Over the weekend I undertook a successful conversion of my EU6500i to tri fuel. Other than reconnecting those impossible to reach retention clips on the air box (I still can't reach the back lower), the conversion was quite easy.

I have a question regarding the adjustment of the load block. When running on gasoline, without a load, the generator idles at around 3300 and 2400 in eco mode. Without a load, I find that the idle is no at all sensitive to the load block adjustment, Starting at about 6 turns out from fully closed, I can turn it several revolutions in either direction with absolutely no effect on the RPM. Is this normal?

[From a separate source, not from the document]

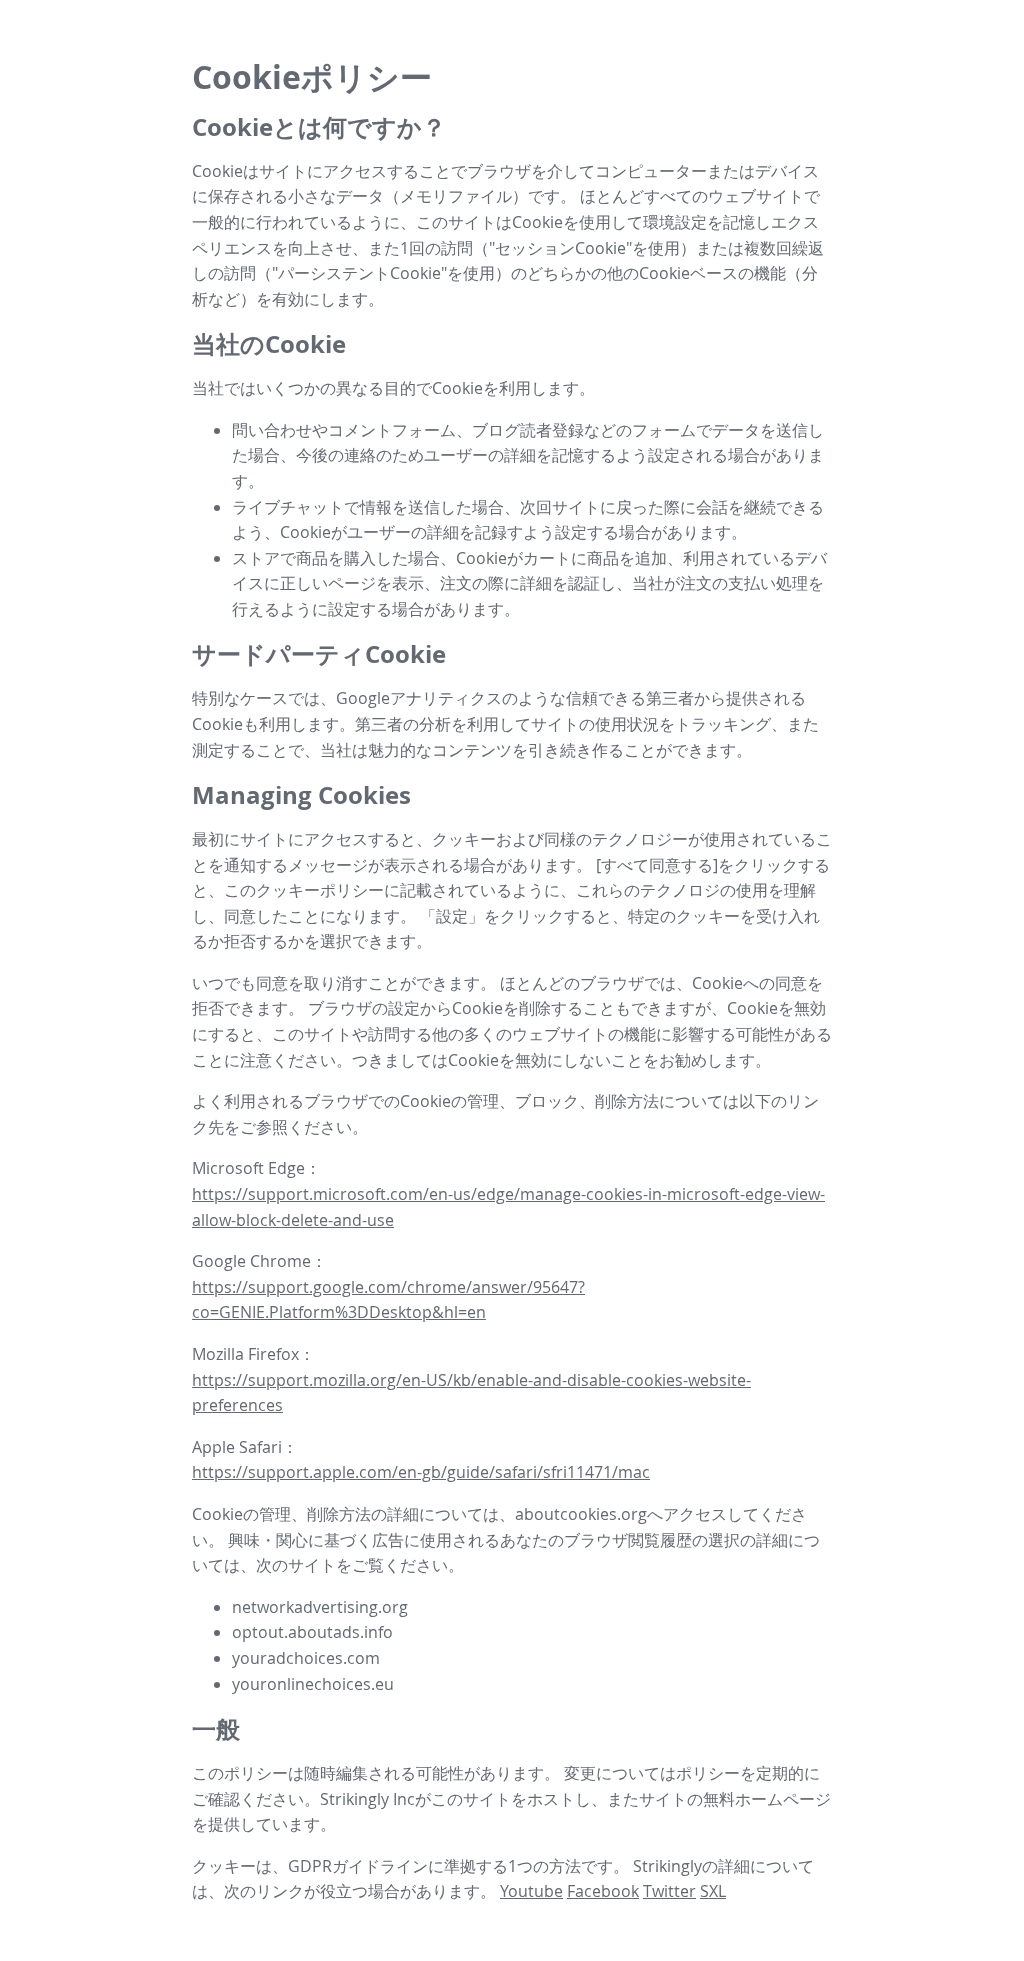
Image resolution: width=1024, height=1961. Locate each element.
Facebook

My other question is how do I properly set the load block for a full load. Do I simply simulate a full load on the generator and target an RPM of 3400 for the load block adjustment?

What is confusing is that I undertook the conversion in the past on a conventional generator and the target RPM was of course 3600. Is the RPM less relevant because of the inverter technology on this machine?

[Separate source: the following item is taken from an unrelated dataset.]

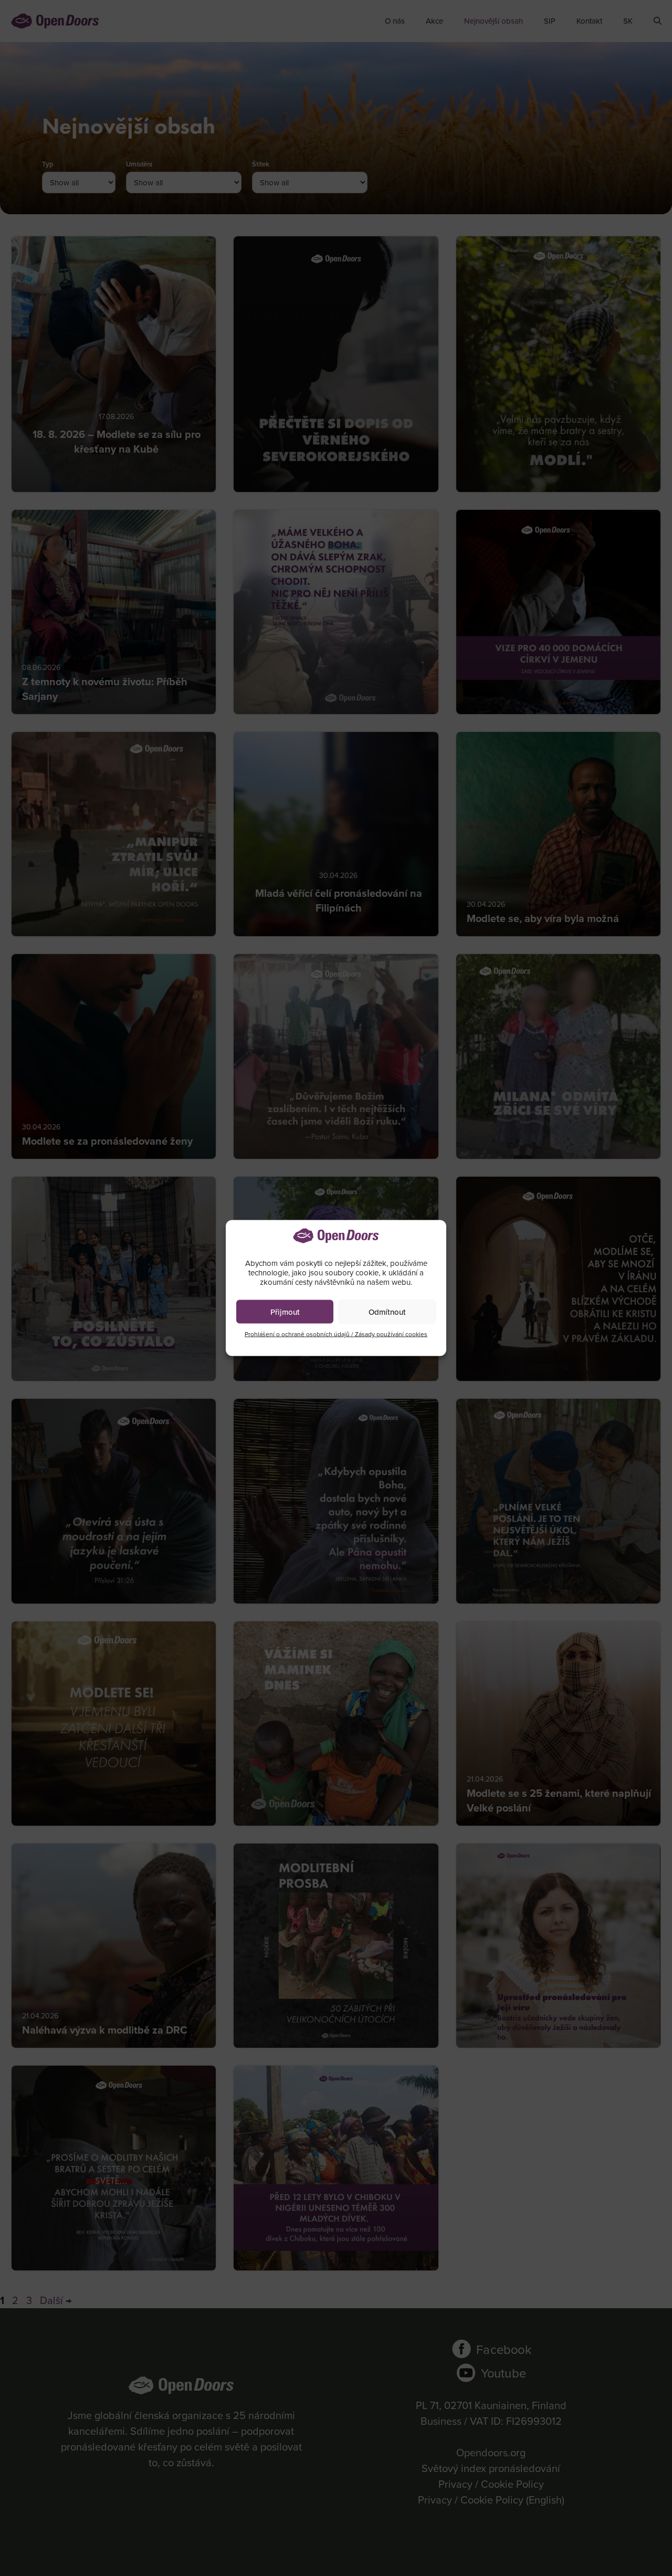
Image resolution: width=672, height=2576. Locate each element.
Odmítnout (387, 1311)
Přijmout (285, 1311)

I probably should have added that this is the USCARB Snorkel conversion kit.

Thanks in advance for comments.

Andy


----------



## 89yt12 (Sep 20, 2010)

Have you tried to contact Hondas tech support???

Im sorry, Im pretty much Onan RV and basic portable gennys


----------



## Robert Coats (Nov 10, 2011)

Jackruf said:


> What is confusing is that I undertook the conversion in the past on a conventional generator and the target RPM was of course 3600. Is the RPM less relevant because of the inverter technology on this machine?


Out-of-the-box and running on gasoline, the EU6500is uses a microprocessor to control the engine speed. There is a stepper motor on the throttle, and the brain makes the throttle open or close as needed to match the load (when Eco-Throttle is ON). The engine runs almost wide-open when Eco-Throttle is OFF. 

Not sure if that process if effected by a different fuel (propane or LNG) compared to gasoline. Might want to speak with the supplier of the kit, as Honda's resources only support stock gasoline operation. 

[email protected]
_Caveat: I work for Honda, but the preceding is my opinion alone._


----------